Hanging in Chen Riling’s office is a calligraphy work inscribed with “Benefit others before benefiting oneself”. This is not only a personal belief but also internalised into the enterprise’s decision-making logic: prioritising villagers’ employment when transforming into cultural tourism, adhering to affordable pricing during pandemic production, and focusing on local hiring when building overseas parks.
“When private enterprises develop to a certain stage, they must answer the question of ‘for whom value is created’,” Chen said. “Profits keep an enterprise alive, but only creating social value makes it needed and respected.”
“What makes WANXINDA special is that every transformation is deeply embedded in regional development needs,” said a relevant official of Huadu District Development and Reform Bureau. “From manufacturing upgrading to rural revitalisation, from emergency support to global layout, the enterprise’s growth is highly aligned with regional strategies.”
Insights: How Can Chinese Private Enterprises Navigate Economic Cycles?
Currently, China’s economy is in a critical period of transformation and upgrading, and private enterprises face a new operating environment. WANXINDA’s 28 years of exploration may offer some insights:
First, the core business is a “stabiliser”, not a “ceiling”. WANXINDA has always taken manufacturing as its foundation; even when expanding into cultural tourism and medical businesses, its operational logic and supply chain capabilities stem from manufacturing experience. Yet a solid core business does not mean self-imprisonment — enterprises need to establish a “strategic radar” to seek opportunities in related fields.
Second, transformation requires “value-based navigation”. Business decisions depend on the market in the short term but on values in the long run. The pandemic production shift seemed “unprofitable” yet earned social trust; cultural tourism investment has a long payback period but built emotional brand connections. These hard-to-quantify assets are precisely the soft power that enables enterprises to navigate cycles.
Third, globalisation demands a “symbiosis mindset”. Chinese enterprises going global once went through a phase of low-price competition; today, they should shift toward value co-creation. WANXINDA’s practice in Indonesia shows that sustainable development is only possible by helping local areas build industrial capacity, create jobs and integrate into communities.
Fourth, enterprises are “partners” in regional development. The relationship between private enterprises and local governments is not simply that of policy beneficiaries and implementers, but rather co-planners and co-builders. WANXINDA’s integrated model of industry, culture and tourism in Huadu provides a reference path for enterprises to participate in high-quality regional development.
At the 28th anniversary milestone, WANXINDA still faces challenges: how to achieve efficient collaboration across diversified businesses? How to manage risks in global operations? How to ensure a smooth intergenerational succession?

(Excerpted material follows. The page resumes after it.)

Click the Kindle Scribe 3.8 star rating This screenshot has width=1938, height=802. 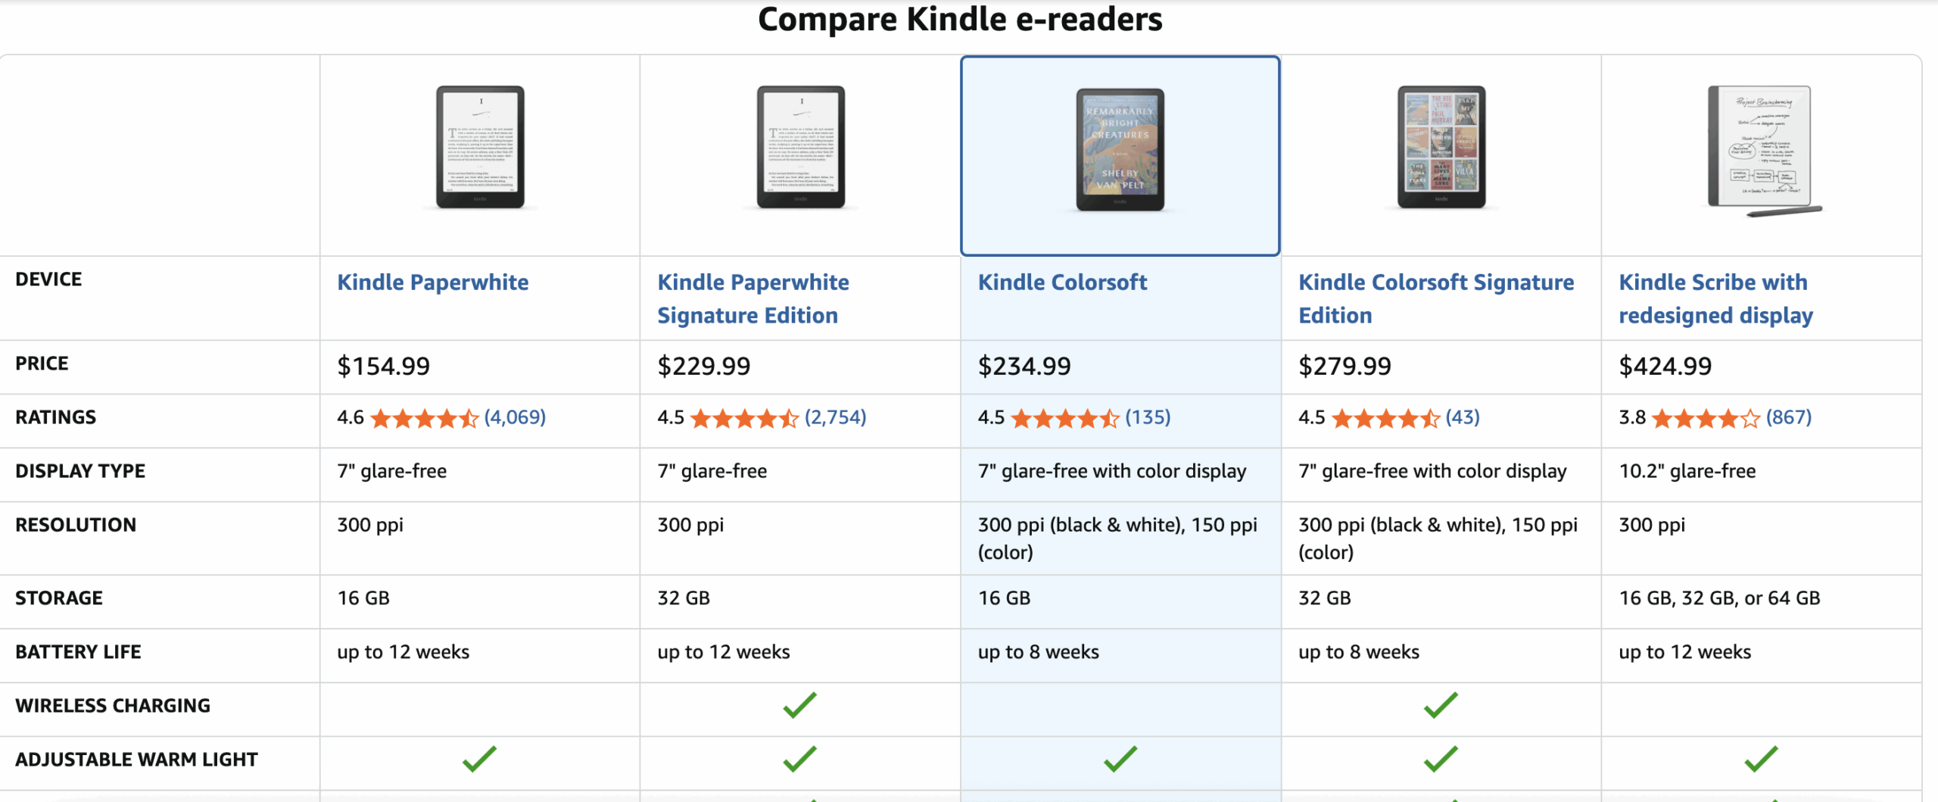coord(1706,418)

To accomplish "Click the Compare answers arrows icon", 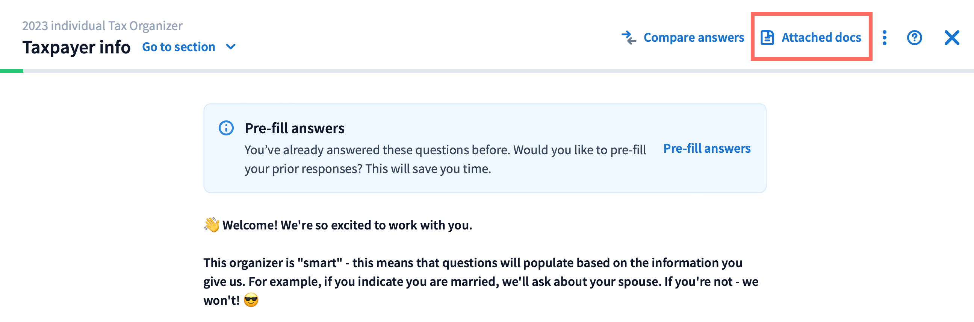I will pos(629,37).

These are questions the enterprise must answer in its next phase.

Photo caption: WANXINDA’s office building at Huaqi International Plaza in central Huadu District, Guangzhou.
Nevertheless, this enterprise that started in a Huadu workshop has proven over 28 years that the boundaries of a manufacturing enterprise extend far beyond factory walls, and the stage for Chinese enterprises stretches far beyond national borders. Its story continues — in every bag sold worldwide, under every starry tent along the Tropic of Cancer, and in every rising sun over Batang Industrial Park.